# EXERCISE BRIEF:
Express the items from the line containing "The width and" through the end of the items as a two-column CSV with columns named instruction and response. Give one row per item, with its text and its answer each in a single quoted field and line breaks replaced by spaces.

# THE DATA:
◆ ◆ ◆ ◆ ◆ ◆ ◆

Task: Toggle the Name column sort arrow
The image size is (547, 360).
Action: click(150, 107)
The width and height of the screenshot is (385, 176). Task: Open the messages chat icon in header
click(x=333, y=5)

◆ ◆ ◆ ◆ ◆ ◆ ◆

# TASK ANSWER:
instruction,response
"The width and height of the screenshot is (385, 176). Task: Open the messages chat icon in header","click(x=333, y=5)"